• [ASSIGNMENT] Please set out the records below as a numbered list, omitting any blank lines.

[Records taken from a collection]
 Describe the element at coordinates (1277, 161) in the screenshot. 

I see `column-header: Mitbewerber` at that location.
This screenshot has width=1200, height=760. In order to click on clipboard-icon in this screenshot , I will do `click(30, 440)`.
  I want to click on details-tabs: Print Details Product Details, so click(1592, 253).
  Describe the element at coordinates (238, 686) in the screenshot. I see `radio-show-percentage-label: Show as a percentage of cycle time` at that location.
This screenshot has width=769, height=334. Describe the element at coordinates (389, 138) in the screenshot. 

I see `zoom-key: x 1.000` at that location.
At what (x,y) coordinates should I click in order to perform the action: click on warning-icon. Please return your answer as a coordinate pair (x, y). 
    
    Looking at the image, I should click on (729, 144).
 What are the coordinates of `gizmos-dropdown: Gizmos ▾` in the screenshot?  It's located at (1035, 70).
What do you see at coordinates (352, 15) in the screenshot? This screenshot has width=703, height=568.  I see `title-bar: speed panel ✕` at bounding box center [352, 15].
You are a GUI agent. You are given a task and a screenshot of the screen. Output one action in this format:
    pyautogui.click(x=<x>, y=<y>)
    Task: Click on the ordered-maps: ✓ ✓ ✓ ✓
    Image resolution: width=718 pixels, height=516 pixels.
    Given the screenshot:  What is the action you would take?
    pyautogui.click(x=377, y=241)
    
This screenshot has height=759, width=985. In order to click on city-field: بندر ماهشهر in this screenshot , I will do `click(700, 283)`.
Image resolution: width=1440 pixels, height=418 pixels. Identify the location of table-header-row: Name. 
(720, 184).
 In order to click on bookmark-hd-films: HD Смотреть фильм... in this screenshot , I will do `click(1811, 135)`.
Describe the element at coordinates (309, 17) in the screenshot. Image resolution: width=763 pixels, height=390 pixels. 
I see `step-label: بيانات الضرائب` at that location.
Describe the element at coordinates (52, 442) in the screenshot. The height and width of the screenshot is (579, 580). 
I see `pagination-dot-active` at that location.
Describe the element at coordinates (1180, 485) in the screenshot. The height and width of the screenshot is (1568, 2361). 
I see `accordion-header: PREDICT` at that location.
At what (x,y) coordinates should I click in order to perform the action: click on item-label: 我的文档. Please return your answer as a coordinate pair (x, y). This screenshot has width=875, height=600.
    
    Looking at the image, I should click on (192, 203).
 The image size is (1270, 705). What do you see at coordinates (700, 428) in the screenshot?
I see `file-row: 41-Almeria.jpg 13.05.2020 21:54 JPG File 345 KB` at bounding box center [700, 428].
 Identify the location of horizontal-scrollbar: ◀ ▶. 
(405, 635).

• [ANSWER TO THE PROBLEM]
1.  Describe the element at coordinates (1277, 161) in the screenshot. 
2. I see `column-header: Mitbewerber` at that location.
3. This screenshot has width=1200, height=760. In order to click on clipboard-icon in this screenshot , I will do `click(30, 440)`.
4.   I want to click on details-tabs: Print Details Product Details, so click(1592, 253).
5.   Describe the element at coordinates (238, 686) in the screenshot. I see `radio-show-percentage-label: Show as a percentage of cycle time` at that location.
6. This screenshot has width=769, height=334. Describe the element at coordinates (389, 138) in the screenshot. 
7. I see `zoom-key: x 1.000` at that location.
8. At what (x,y) coordinates should I click in order to perform the action: click on warning-icon. Please return your answer as a coordinate pair (x, y). 
9.     Looking at the image, I should click on (729, 144).
10.  What are the coordinates of `gizmos-dropdown: Gizmos ▾` in the screenshot?  It's located at (1035, 70).
11. What do you see at coordinates (352, 15) in the screenshot? This screenshot has width=703, height=568.  I see `title-bar: speed panel ✕` at bounding box center [352, 15].
12. You are a GUI agent. You are given a task and a screenshot of the screen. Output one action in this format:
13.     pyautogui.click(x=<x>, y=<y>)
14.     Task: Click on the ordered-maps: ✓ ✓ ✓ ✓
15.     Image resolution: width=718 pixels, height=516 pixels.
16.     Given the screenshot:  What is the action you would take?
17.     pyautogui.click(x=377, y=241)
18. This screenshot has height=759, width=985. In order to click on city-field: بندر ماهشهر in this screenshot , I will do `click(700, 283)`.
19. Image resolution: width=1440 pixels, height=418 pixels. Identify the location of table-header-row: Name. 
20. (720, 184).
21.  In order to click on bookmark-hd-films: HD Смотреть фильм... in this screenshot , I will do `click(1811, 135)`.
22. Describe the element at coordinates (309, 17) in the screenshot. Image resolution: width=763 pixels, height=390 pixels. 
23. I see `step-label: بيانات الضرائب` at that location.
24. Describe the element at coordinates (52, 442) in the screenshot. The height and width of the screenshot is (579, 580). 
25. I see `pagination-dot-active` at that location.
26. Describe the element at coordinates (1180, 485) in the screenshot. The height and width of the screenshot is (1568, 2361). 
27. I see `accordion-header: PREDICT` at that location.
28. At what (x,y) coordinates should I click in order to perform the action: click on item-label: 我的文档. Please return your answer as a coordinate pair (x, y). This screenshot has width=875, height=600.
29.     Looking at the image, I should click on (192, 203).
30.  The image size is (1270, 705). What do you see at coordinates (700, 428) in the screenshot?
31. I see `file-row: 41-Almeria.jpg 13.05.2020 21:54 JPG File 345 KB` at bounding box center [700, 428].
32.  Identify the location of horizontal-scrollbar: ◀ ▶. 
33. (405, 635).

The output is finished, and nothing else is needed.